Exercise objective: Your job is to copy every line in the material containing the word "agent".

*** Exercise material Section Begins ***

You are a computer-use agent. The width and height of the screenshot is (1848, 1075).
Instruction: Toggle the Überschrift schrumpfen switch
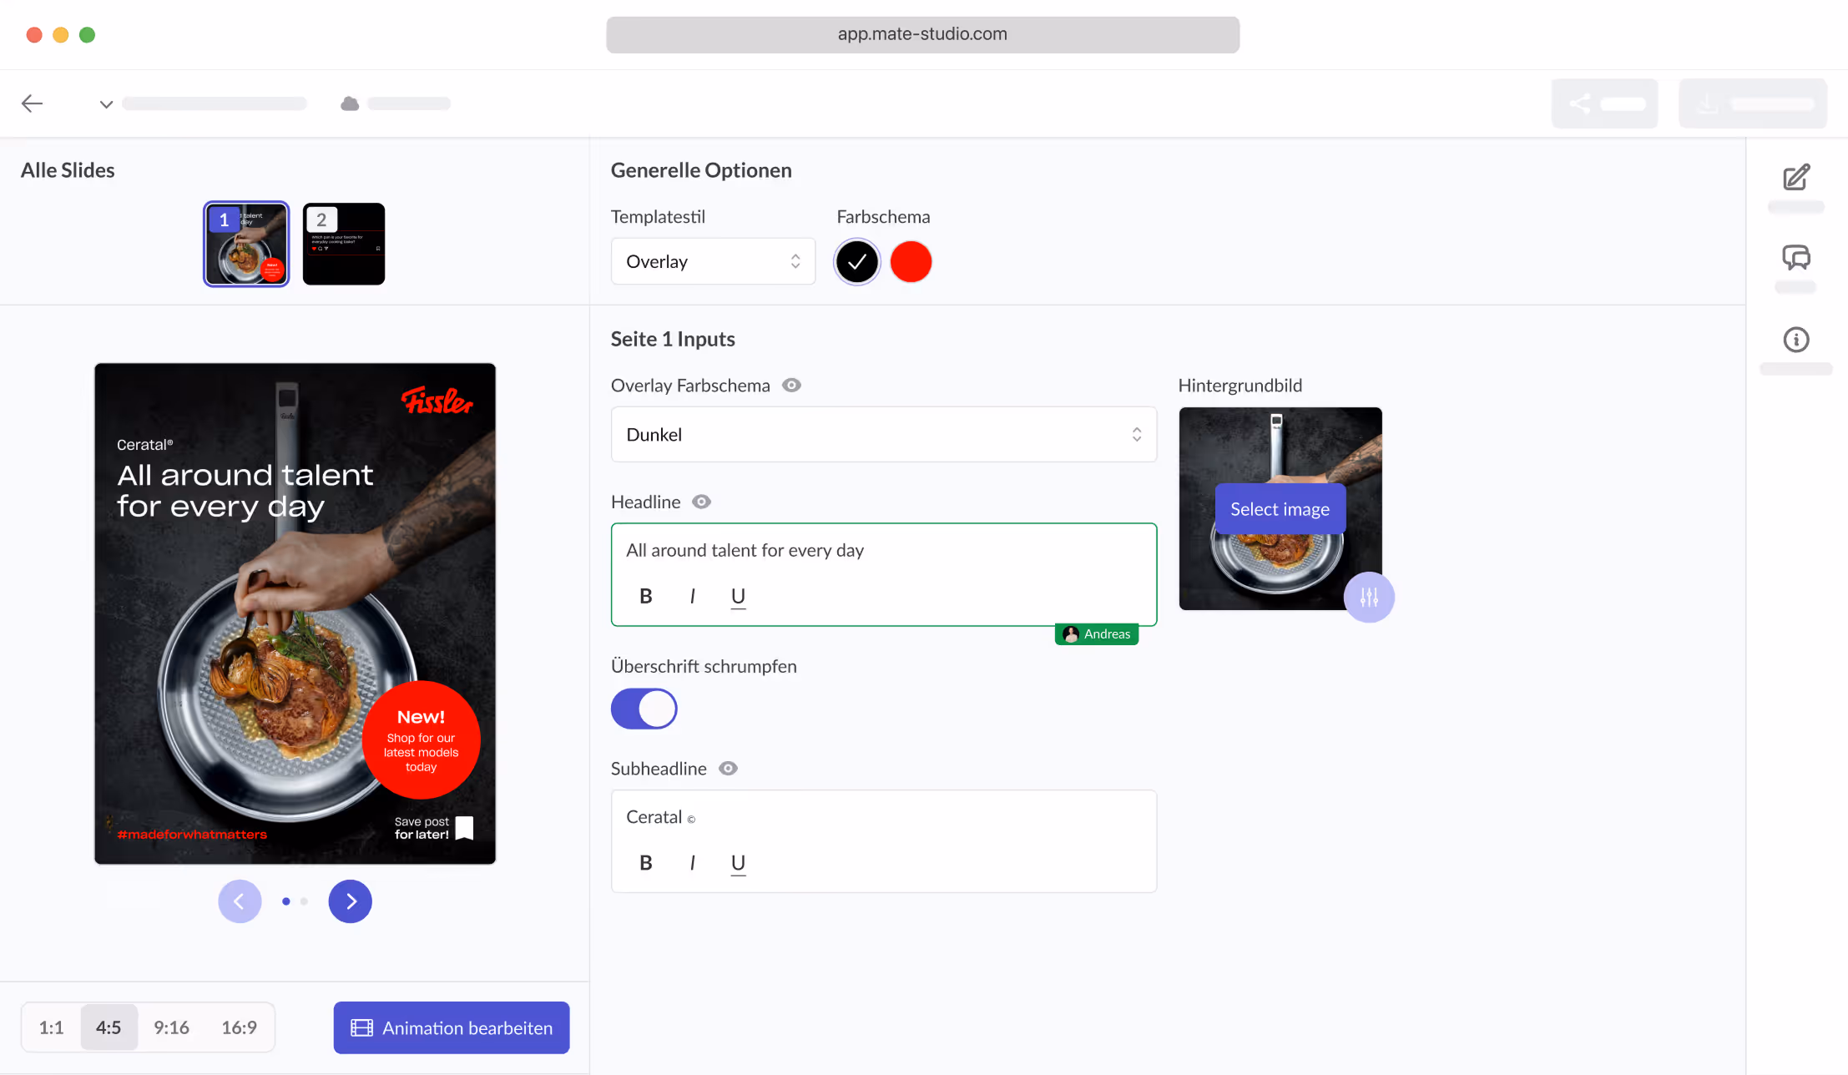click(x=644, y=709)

*** Exercise material Section Ends ***
*** Exercise material Section Begins ***

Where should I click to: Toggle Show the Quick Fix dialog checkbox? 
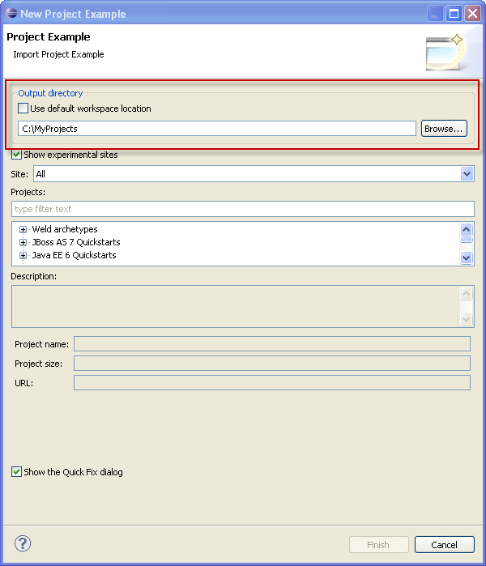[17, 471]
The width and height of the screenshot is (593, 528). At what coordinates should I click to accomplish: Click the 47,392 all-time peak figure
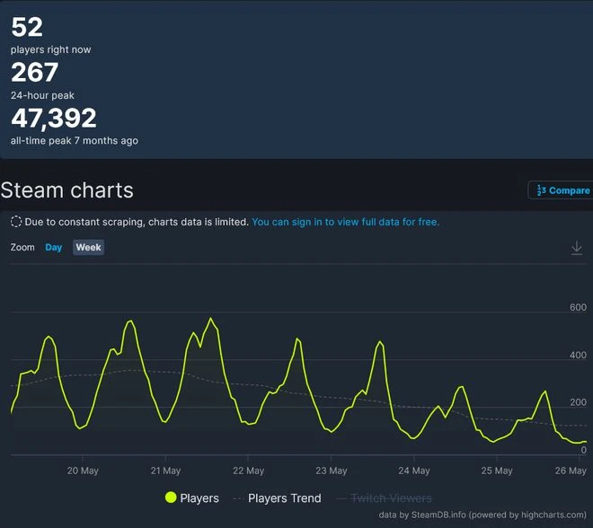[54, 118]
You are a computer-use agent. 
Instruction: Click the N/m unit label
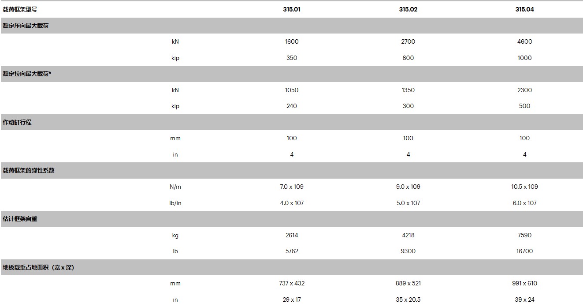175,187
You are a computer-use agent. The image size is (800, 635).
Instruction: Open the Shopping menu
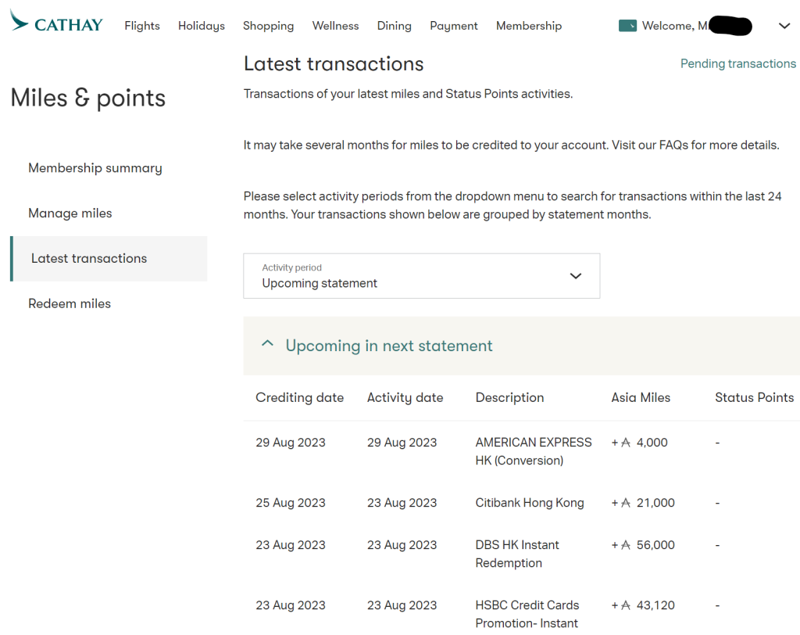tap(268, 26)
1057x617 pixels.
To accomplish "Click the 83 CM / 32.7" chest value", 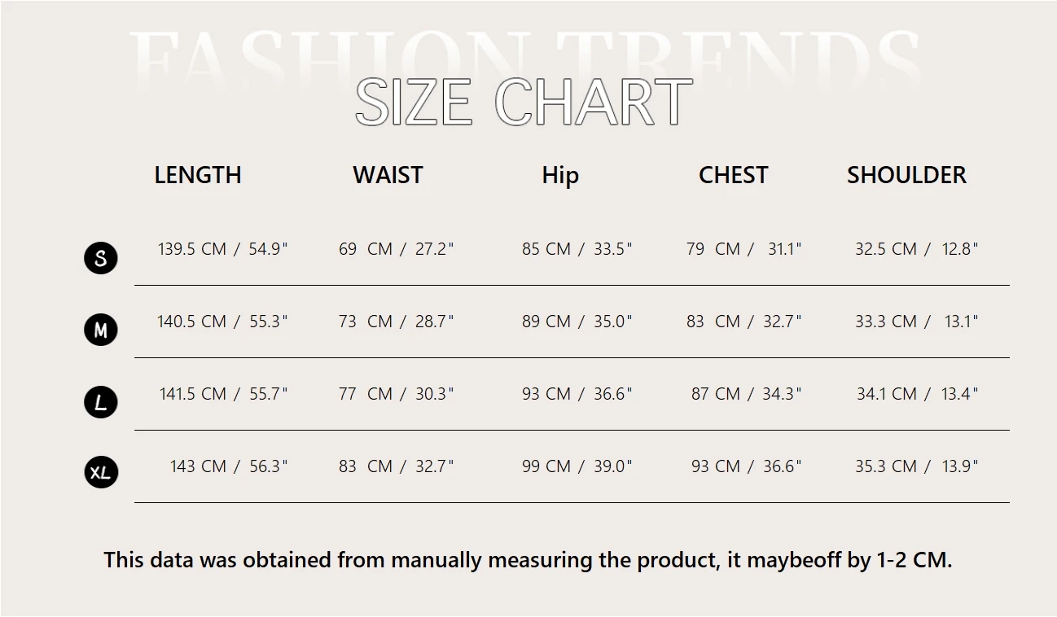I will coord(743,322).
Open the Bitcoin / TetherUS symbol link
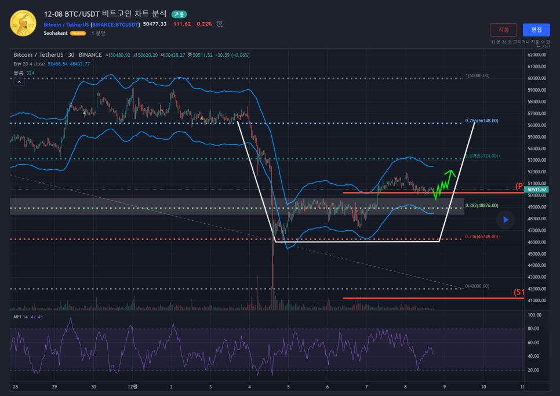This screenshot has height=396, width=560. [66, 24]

*** Exercise material Section Ends ***

Answer below:
You are a computer-use agent. The width and height of the screenshot is (1848, 1075).
You are a computer-use agent. 
You are a computer-use agent. The image size is (800, 635).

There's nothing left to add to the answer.